**Aim:**
Convert the lines of the rows below into a JSON list of strings, one string per line, skipping blank lines. Leave the pictures out.

**Task data:**
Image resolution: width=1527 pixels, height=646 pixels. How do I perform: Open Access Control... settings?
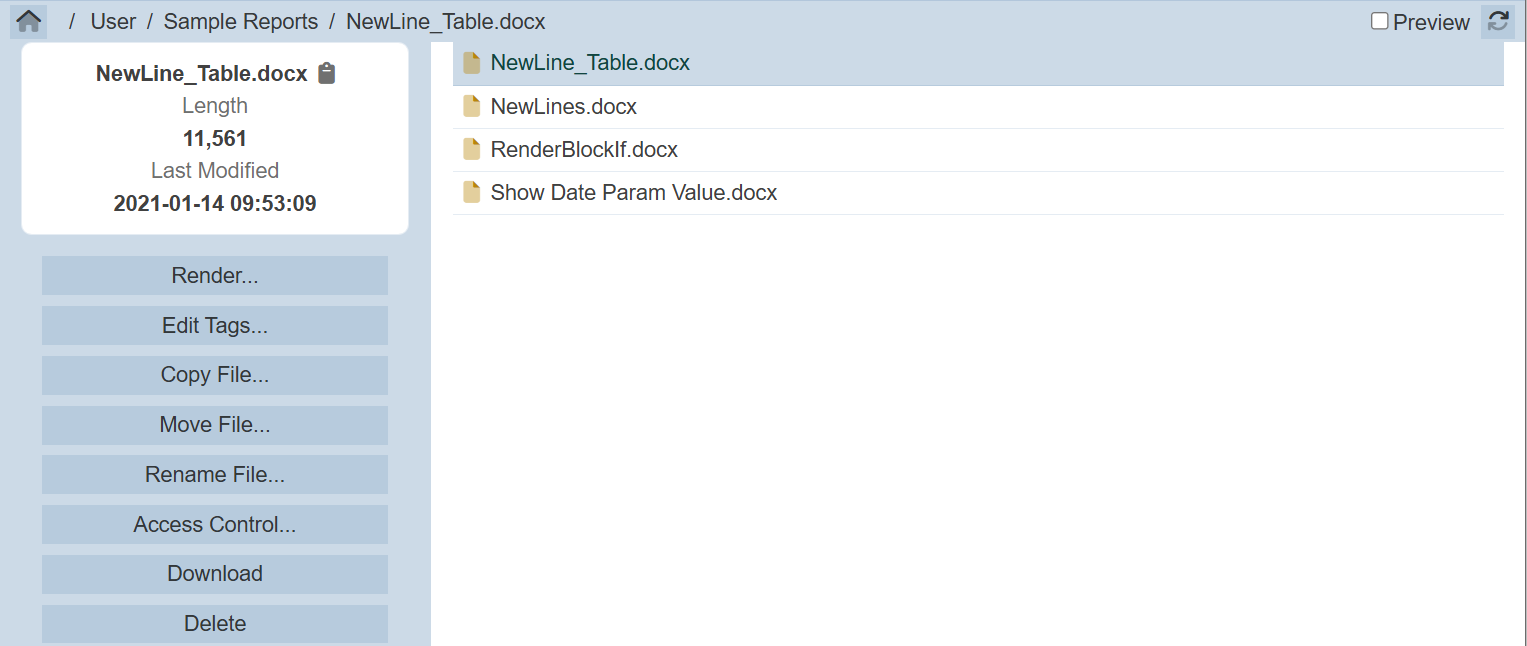[x=215, y=525]
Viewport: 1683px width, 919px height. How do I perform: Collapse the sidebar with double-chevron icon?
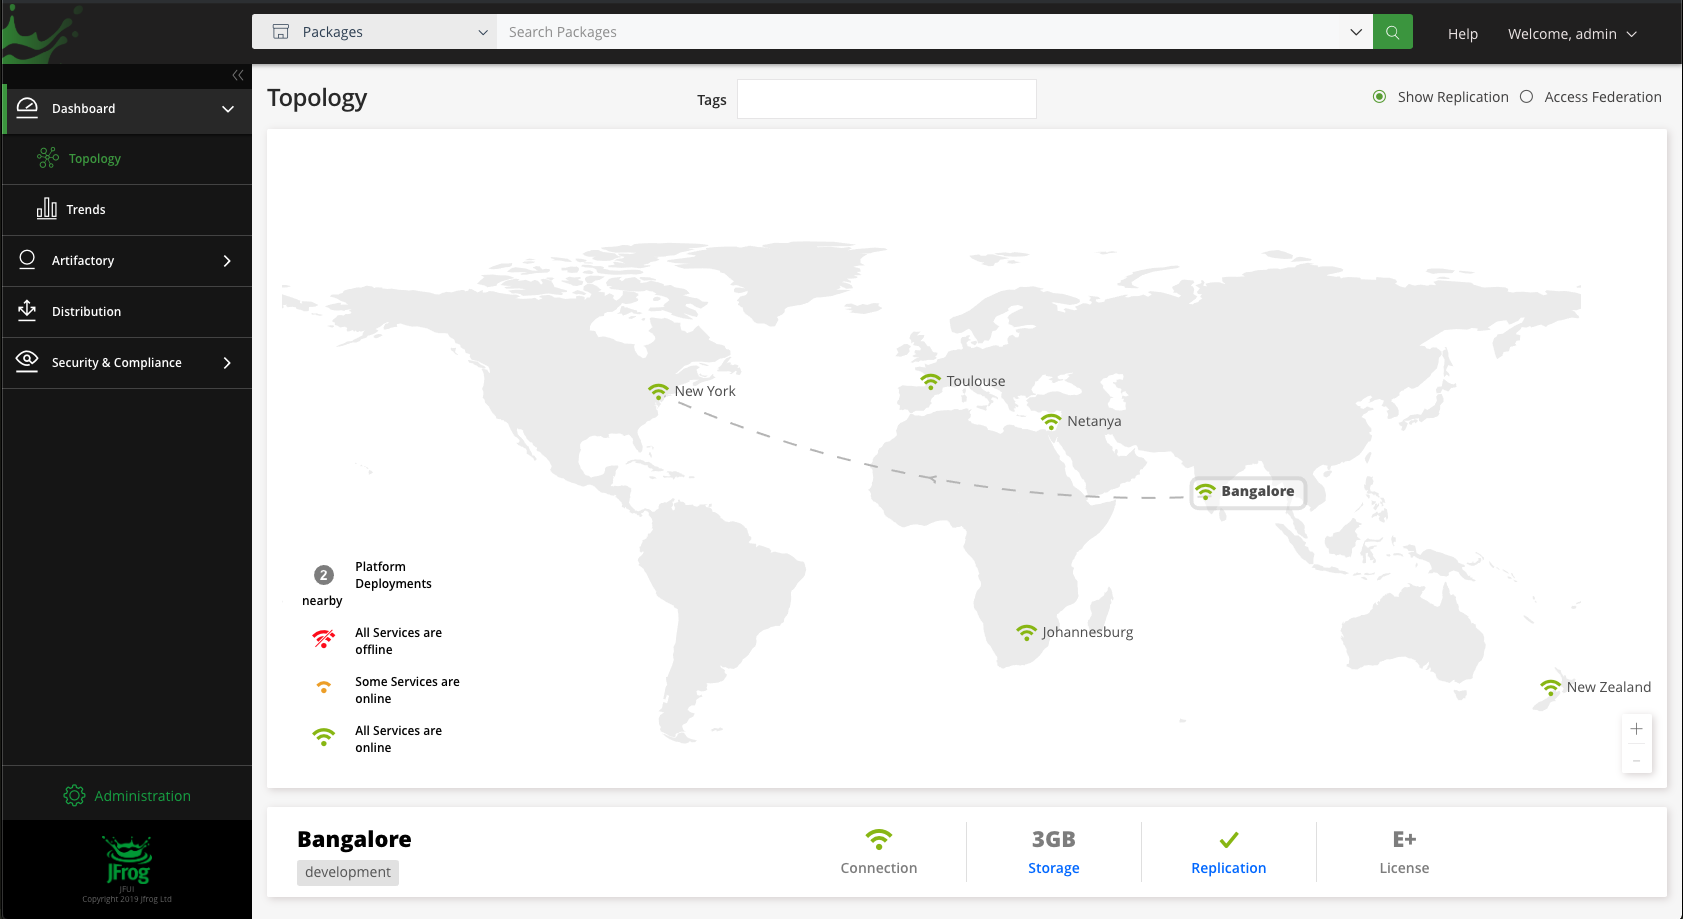(x=238, y=75)
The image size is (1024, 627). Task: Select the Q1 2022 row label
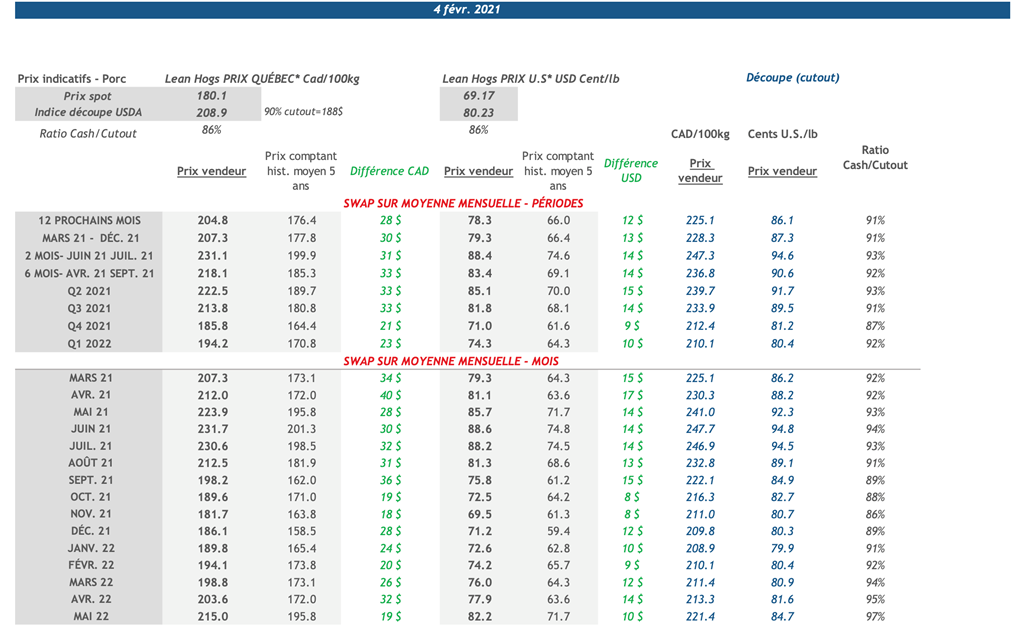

**Solution to the exercise:**
[
  "Image resolution: width=1527 pixels, height=646 pixels. How do I perform: Open Access Control... settings?",
  "[x=215, y=525]",
  "Viewport: 1683px width, 919px height. How do I perform: Collapse the sidebar with double-chevron icon?",
  "(x=238, y=75)",
  "The image size is (1024, 627). Task: Select the Q1 2022 row label"
]